Dont you love March? Those calm balmy days of soft cloud and spring blue skies, when there is a promise of the first sunburn and feeding fish warming up after winter. Buds are swelling and bursting on the trees and meanwhile, down the river, trout rise for gently drifting Olives in the middle of the day..
Then the alarm goes off and I wake up to hear wind battering the window yet again and almost horizontal rain blasting past the house. This year March came in like a lion in the Lake District and with snow still streaking the fellsides it looks determined to go out the same way. I’m getting sort of used to winter staying later these days but that doesn’t mean I like it. Roll on real spring and some easier fishing weather for a change.We have lost a few days fishing recently due to storms and the occasional early season trout sessions have been a cold sparse affair, with chilly winds keeping surface activity to a minimum and nymphs and bugs and spiders saving the day. Hopefully though once things do warm up we will have our fair share of excellent Lake District and Eden valley trout fishing and April is always a good month to be down the river.

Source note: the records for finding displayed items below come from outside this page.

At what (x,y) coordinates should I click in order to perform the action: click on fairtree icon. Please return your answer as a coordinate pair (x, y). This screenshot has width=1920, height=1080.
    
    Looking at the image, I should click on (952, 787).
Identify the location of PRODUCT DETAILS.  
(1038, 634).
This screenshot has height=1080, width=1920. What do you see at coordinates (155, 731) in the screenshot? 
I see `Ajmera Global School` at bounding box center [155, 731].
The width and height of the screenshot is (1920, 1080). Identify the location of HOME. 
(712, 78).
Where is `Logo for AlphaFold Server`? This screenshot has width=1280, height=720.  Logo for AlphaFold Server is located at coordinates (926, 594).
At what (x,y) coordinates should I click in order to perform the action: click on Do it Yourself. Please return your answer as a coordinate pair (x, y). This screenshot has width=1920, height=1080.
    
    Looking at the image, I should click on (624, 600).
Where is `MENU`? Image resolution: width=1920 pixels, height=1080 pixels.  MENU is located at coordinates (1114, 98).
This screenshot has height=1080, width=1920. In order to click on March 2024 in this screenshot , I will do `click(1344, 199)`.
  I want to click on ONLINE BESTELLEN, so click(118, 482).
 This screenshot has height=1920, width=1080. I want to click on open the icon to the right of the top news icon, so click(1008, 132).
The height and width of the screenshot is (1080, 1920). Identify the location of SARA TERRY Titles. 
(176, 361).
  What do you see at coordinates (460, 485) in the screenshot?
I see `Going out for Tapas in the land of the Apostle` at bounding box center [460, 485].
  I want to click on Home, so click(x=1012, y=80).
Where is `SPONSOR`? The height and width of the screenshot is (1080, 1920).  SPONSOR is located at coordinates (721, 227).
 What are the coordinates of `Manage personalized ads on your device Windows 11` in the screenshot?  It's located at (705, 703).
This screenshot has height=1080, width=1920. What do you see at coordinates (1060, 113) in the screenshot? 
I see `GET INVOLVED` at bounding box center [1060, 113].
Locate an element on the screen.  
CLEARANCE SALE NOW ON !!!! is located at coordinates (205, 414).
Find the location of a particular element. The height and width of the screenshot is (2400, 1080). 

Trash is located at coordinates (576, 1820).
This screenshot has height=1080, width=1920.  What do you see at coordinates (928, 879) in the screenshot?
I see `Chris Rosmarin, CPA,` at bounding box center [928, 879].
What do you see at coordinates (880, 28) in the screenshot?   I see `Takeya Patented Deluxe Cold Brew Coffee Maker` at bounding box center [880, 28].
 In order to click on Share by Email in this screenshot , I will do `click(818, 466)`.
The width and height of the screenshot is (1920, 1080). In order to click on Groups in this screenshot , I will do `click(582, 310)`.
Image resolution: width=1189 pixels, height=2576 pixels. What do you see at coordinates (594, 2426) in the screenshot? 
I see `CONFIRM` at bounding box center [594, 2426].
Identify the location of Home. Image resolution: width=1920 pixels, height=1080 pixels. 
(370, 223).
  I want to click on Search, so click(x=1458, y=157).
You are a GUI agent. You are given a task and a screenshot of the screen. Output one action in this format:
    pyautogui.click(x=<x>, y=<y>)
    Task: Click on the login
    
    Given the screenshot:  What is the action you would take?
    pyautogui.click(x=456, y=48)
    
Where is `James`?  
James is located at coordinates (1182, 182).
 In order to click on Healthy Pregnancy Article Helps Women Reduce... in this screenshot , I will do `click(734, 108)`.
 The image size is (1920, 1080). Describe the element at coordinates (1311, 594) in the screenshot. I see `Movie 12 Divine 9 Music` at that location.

In spite of the weather though, the early Pike fishing has been more than a little kind to us. The Windermere fishing was at times very slow going but on those occasions when it switched on and we could get out safely there were some fine fish to be had. I know I have said it before, but even though its is a hard water at times, there is a decent average size of pike to be caught in Windermere and while I don’t publicise catches till well after the event, we do very well.. Apologies if you are one of those unfortunate anglers who just picked the wrong day- it’s just how it goes and there’s not much I can do about that. While I take great delight in sliding the net under another battling beast from the deeps for my clients (and occasionally me as well on the truisty house rod!) there are some days when the fish just do not seem to feed, and we all struggle. For those who are into statistics (and can say the word!) my annual spring sessions with clients this year produced 46 pike with over 80% being over ten pounds and for a while an average of 19lbs…!!!. There was a particular hot feeding period during this spell when we had boated 8 twenty pounders in six days fishing and I don’t know of another water that can offer such quality specimens. Curiously though, we didn’t get anything over 23.12 so where the real big ones are I’m not sure. Maybe I have been unlucky but I’m not complaining although the top weight average does seem to have dropped in recent years. This might just be one of those things but it would seem to tally with a drop in the number of salmon returning to the system . The effects of this decline in very good pike food has been noted on other pike waters- Bassenthwaite in particular used to hold huge pike but a combination of similar factors together with human and cormorant predation has lowered the top weight significantly in just a few years.
Anyway, less of the doom, gloom and thoughtful stuff, it’s not long now till I’m off to Loch Awe for another week of serious fishing. We’re going as a smallish group of five this year and hopefully the weather wil treat us fairly as we try for some more of the legendary hard fighting lumps that inhabit this marvellous expanse of water. Between then and now though there’s those trout that have been swimming through my dreams so I’m tying up some more half Arses in readiness.
AS always stay safe and get out there- there’s fish to be caught.
It’s Grim up north… in the distance is Matty Ropers’ boat in sleet.
Another PB to Dale Mordlock
One on the Cumberland sausage rig at last.!!!